What the exercise asks> From the listing below, return each line that includes "dimensions".

Dataset records>
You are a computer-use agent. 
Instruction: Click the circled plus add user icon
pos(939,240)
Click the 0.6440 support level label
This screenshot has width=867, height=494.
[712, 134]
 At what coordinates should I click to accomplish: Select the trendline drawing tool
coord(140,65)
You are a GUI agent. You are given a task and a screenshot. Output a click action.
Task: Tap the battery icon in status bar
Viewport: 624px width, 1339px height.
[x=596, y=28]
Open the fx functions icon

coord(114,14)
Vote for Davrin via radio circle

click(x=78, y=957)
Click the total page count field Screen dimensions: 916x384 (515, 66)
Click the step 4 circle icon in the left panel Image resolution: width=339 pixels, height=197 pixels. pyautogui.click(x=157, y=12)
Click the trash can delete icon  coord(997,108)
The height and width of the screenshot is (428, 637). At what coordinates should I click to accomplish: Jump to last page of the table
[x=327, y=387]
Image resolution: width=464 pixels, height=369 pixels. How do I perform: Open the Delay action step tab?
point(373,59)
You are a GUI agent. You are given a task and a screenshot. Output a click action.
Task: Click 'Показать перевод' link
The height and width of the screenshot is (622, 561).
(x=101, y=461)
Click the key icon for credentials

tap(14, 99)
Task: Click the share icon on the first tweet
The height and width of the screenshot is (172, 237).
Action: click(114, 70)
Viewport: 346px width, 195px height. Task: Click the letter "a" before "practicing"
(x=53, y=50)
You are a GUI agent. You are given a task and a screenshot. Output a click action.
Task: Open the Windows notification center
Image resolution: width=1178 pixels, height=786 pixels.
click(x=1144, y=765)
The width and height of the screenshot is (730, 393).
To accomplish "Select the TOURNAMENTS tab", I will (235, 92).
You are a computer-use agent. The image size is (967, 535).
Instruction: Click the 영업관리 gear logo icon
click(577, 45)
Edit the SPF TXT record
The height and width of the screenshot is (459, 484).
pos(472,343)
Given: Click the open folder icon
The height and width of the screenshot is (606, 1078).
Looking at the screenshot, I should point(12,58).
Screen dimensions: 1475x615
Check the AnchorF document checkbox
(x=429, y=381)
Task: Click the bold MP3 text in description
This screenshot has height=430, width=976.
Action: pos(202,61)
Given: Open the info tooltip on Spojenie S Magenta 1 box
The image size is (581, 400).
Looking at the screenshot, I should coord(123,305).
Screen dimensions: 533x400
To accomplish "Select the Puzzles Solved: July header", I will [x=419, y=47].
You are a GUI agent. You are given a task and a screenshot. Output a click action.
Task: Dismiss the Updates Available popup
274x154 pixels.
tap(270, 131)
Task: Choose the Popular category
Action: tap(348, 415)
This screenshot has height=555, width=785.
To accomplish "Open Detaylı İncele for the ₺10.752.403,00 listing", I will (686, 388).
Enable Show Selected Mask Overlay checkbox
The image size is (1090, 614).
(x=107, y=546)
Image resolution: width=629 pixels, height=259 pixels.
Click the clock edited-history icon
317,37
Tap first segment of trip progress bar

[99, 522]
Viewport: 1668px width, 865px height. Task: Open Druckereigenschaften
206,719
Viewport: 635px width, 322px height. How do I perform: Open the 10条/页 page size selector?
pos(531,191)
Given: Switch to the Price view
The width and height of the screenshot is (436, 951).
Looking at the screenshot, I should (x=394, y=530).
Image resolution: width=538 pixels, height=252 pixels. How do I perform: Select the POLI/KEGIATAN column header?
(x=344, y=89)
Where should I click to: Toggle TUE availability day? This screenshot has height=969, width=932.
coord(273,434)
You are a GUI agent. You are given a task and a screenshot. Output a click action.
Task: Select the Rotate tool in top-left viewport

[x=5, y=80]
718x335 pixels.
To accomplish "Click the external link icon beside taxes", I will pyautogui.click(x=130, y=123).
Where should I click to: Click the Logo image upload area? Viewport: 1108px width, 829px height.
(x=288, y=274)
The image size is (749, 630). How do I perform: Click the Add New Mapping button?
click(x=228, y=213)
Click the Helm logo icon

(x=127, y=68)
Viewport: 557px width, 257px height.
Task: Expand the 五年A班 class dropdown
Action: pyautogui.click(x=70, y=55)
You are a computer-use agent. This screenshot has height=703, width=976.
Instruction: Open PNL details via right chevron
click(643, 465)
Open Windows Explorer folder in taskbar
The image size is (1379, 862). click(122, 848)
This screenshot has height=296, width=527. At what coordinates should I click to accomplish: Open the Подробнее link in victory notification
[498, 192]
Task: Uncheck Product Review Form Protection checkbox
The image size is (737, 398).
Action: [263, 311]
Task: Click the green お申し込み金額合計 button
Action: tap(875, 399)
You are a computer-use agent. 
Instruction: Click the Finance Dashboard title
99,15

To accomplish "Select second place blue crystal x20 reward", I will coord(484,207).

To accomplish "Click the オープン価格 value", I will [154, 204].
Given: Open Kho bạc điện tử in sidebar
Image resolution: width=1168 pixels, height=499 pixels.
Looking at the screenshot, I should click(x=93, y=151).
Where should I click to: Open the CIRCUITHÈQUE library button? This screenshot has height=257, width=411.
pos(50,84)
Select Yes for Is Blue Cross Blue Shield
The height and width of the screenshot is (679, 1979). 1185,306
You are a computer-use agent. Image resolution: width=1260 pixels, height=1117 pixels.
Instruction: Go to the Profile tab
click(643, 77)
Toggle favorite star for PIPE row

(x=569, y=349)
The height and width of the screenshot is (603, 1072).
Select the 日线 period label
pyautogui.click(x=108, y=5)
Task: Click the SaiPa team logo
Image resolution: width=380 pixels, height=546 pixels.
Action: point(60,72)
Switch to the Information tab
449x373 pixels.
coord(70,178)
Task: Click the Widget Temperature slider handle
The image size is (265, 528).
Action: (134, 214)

Problem solution>
Click the total page count field Screen dimensions: 916x384 (515, 66)
Screen dimensions: 1475x615
Screen dimensions: 533x400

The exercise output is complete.